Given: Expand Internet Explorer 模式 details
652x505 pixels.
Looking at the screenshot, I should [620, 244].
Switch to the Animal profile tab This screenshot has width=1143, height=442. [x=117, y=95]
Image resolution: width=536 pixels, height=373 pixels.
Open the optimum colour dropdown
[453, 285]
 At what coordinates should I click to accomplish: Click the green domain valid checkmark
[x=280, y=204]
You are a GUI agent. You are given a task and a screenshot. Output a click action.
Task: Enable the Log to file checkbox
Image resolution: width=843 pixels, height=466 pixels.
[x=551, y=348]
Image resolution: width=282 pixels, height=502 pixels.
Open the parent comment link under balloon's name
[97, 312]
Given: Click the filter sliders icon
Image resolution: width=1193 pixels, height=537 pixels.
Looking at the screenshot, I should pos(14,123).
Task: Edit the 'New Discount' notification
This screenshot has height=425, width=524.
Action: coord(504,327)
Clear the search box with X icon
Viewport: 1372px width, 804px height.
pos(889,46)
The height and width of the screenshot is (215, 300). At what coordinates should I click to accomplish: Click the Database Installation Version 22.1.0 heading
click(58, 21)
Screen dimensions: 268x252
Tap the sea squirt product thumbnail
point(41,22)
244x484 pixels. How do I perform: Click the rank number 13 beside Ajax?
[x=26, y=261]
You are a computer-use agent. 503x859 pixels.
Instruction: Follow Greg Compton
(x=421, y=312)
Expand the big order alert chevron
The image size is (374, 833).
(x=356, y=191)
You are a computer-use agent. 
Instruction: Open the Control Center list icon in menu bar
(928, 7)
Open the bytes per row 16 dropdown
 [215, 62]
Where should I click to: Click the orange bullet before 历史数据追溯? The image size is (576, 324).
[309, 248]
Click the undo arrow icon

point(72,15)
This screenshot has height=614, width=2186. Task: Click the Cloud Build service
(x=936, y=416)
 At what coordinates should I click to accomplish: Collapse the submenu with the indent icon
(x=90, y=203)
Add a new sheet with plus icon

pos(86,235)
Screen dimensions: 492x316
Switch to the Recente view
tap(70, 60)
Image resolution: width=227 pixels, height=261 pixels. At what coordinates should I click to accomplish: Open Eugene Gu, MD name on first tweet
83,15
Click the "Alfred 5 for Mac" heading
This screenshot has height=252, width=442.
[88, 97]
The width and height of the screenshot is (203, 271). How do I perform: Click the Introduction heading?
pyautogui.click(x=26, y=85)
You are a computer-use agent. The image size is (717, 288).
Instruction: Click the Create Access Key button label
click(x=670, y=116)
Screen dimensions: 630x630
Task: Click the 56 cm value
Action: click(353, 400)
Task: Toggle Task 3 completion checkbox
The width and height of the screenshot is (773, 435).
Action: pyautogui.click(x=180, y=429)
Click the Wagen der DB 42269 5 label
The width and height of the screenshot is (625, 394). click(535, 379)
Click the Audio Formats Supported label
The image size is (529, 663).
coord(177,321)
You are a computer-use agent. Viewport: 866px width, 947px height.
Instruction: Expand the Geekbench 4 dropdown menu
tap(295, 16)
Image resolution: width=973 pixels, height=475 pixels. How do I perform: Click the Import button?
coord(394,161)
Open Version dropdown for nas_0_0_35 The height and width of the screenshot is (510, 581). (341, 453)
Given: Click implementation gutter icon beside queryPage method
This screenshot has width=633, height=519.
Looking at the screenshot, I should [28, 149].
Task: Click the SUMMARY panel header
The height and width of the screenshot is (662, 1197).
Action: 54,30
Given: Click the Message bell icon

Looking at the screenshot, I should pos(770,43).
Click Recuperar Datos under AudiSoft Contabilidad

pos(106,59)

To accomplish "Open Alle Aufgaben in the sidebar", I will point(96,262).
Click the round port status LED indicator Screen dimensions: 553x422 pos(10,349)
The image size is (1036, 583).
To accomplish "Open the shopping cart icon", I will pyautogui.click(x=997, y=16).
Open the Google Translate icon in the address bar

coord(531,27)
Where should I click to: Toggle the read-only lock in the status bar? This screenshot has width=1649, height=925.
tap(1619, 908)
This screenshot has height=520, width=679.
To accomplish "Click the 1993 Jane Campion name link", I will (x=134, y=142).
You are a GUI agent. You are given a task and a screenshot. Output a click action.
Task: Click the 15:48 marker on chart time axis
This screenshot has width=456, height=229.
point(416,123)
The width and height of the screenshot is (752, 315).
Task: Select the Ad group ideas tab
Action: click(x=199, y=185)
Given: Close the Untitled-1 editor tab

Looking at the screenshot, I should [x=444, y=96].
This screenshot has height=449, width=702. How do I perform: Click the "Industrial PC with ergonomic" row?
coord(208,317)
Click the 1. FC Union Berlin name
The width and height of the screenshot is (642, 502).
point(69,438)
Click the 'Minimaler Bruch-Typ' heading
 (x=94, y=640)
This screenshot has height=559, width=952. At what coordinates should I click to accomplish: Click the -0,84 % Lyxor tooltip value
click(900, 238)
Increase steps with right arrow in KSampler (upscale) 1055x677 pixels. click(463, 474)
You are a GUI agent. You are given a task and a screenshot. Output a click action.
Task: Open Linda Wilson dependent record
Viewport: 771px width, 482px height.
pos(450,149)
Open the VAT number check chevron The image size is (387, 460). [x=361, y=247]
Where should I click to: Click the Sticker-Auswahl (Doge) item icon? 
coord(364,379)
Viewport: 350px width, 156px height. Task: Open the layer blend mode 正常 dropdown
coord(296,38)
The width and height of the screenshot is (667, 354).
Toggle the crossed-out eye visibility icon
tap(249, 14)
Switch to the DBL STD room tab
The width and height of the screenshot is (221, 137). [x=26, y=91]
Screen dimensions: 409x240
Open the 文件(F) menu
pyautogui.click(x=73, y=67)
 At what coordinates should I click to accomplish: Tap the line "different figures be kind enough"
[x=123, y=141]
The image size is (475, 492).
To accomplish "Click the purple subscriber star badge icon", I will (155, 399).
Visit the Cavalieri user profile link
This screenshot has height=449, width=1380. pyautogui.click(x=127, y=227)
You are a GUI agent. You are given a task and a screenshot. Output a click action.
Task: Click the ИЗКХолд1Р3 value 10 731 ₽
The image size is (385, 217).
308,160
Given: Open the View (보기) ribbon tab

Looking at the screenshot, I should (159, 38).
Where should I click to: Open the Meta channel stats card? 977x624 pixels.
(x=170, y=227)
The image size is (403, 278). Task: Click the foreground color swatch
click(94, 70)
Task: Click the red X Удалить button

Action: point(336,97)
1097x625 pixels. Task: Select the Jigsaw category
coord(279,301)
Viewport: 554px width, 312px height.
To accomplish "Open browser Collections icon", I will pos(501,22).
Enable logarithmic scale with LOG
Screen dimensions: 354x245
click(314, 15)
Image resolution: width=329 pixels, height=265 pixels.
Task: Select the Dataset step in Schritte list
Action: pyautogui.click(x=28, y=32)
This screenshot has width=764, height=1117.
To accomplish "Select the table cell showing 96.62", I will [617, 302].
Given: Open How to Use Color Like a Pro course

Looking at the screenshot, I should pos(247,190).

* **Work request**:
Would you copy out exactly the lines above that start at the one containing "Switch to the Animal" and end at the one containing "Task: Edit the 'New Discount' notification", inclusive?

* **Finished task**:
Switch to the Animal profile tab This screenshot has width=1143, height=442. [x=117, y=95]
Image resolution: width=536 pixels, height=373 pixels.
Open the optimum colour dropdown
[453, 285]
 At what coordinates should I click to accomplish: Click the green domain valid checkmark
[x=280, y=204]
You are a GUI agent. You are given a task and a screenshot. Output a click action.
Task: Enable the Log to file checkbox
Image resolution: width=843 pixels, height=466 pixels.
[x=551, y=348]
Image resolution: width=282 pixels, height=502 pixels.
Open the parent comment link under balloon's name
[97, 312]
Given: Click the filter sliders icon
Image resolution: width=1193 pixels, height=537 pixels.
Looking at the screenshot, I should pos(14,123).
Task: Edit the 'New Discount' notification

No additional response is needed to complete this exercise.